The government has maintained that embattled Congolese President Laurent Kabila was picking up the tab, but recently acknowledged he failed to honor most of his promises to repay Zimbabwe.

Makoni said Kabila was still ``committed'' to reimbursing Zimbabwe for its soldiers' combat allowances, armor-backed transport and the operations of chartered supply aircraft, helicopters and fighter jets.

Mugabe has repeatedly argued he sent his forces to Congo to restore regional stability, but a cease-fire he signed with other warring sides last year has all but collapsed.

Zimbabwe is Kabila's main military ally. Angola and Namibia also deployed troops to fight rebel factions backed by Rwanda and Uganda.

Mugabe was on his way to the United States on Wednesday for a U.N.-sponsored summit of world leaders and there was no immediate response from his office to Makoni's disclosure.

This year, inflation has soared to a record 70 percent and unemployment exceeded 50 percent. Education, social and health services have declined sharply, with state hospitals and clinics reporting acute shortages of basic drugs and equipment.

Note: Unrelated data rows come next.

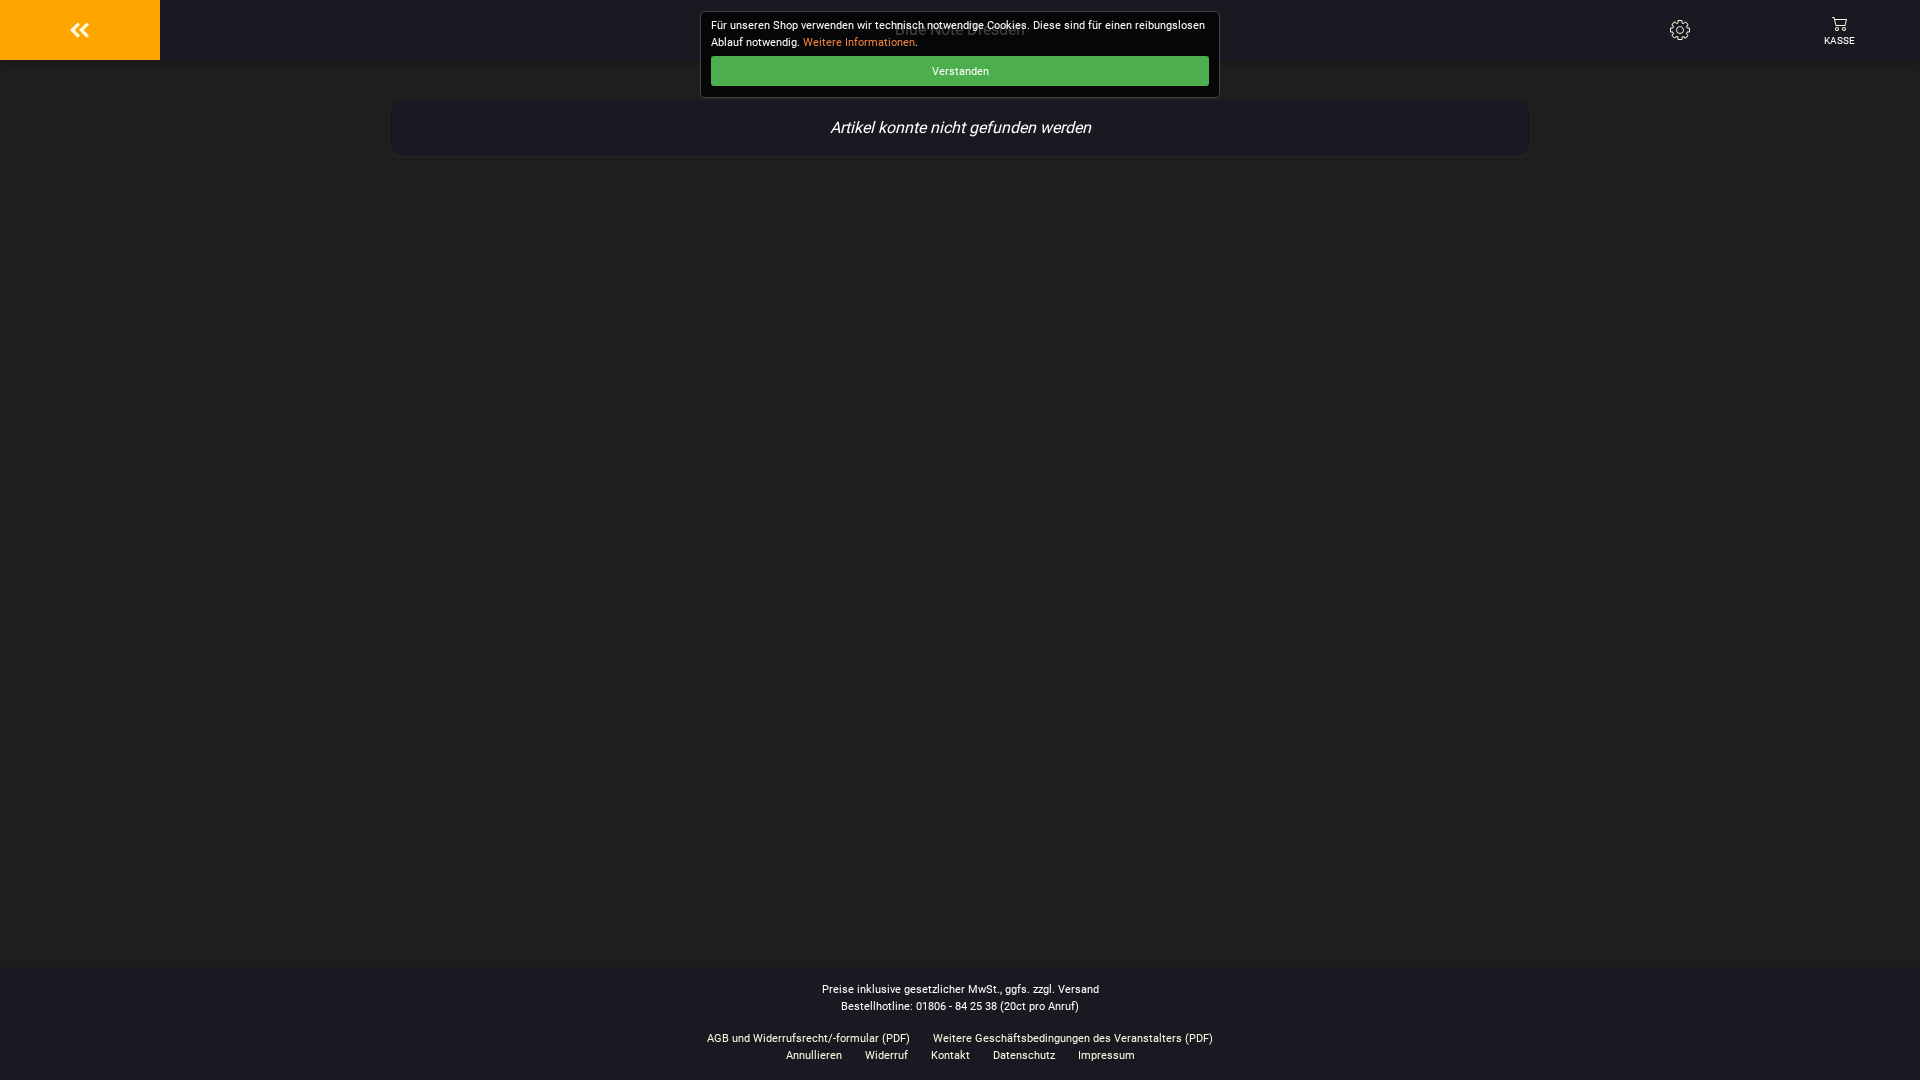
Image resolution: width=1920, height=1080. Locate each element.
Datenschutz (1024, 1055)
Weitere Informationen (859, 42)
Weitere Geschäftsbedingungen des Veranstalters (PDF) (1073, 1038)
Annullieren (814, 1055)
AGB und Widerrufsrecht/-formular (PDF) (808, 1038)
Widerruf (886, 1055)
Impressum (1106, 1055)
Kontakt (950, 1055)
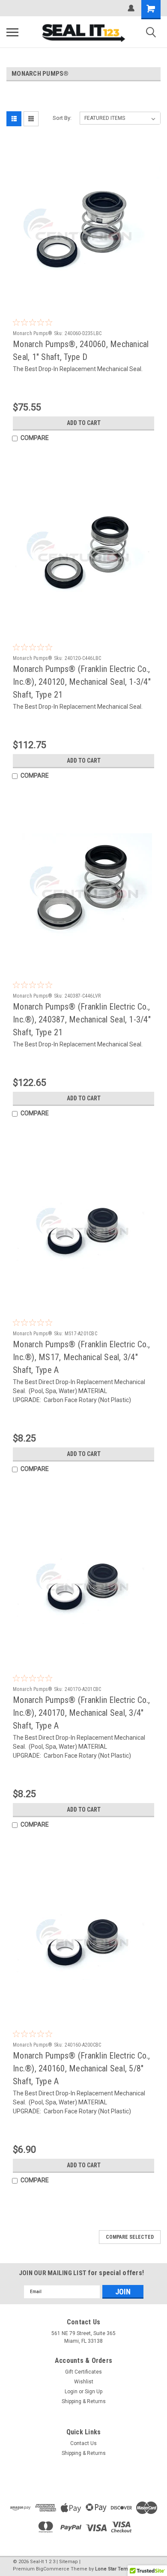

Shortages of fuel and electric power imported from neighboring countries began last year after the government ran out of hard currency to pay outstanding debts.

Once a showcase of the agriculture-based economy, the annual six-day Zimbabwe Agricultural Show, which ends in Harare on Saturday, has starkly mirrored the nation's crumbling economy and political woes.

Dozens of exhibition stalls remained empty for the first time and the number of pedigree cattle on show was down by half.

``It's very sad. No one is coming. People are suffering, people are fighting to keep their jobs, to feed their families,'' said Simon Makoni, selling plastic sun visors for a cancer charity.

Farming production has been hard hit by government plans to confiscate 3,000 white-owned farms without paying compensation and by violent occupations since February of 1,600 properties by mobs of squatters led by veterans of the bush war that ended white rule in 1980.

Mugabe has defended the occupations as a justified protest against unfair land ownership by whites and has stopped police removing illegal occupiers who have disrupted production.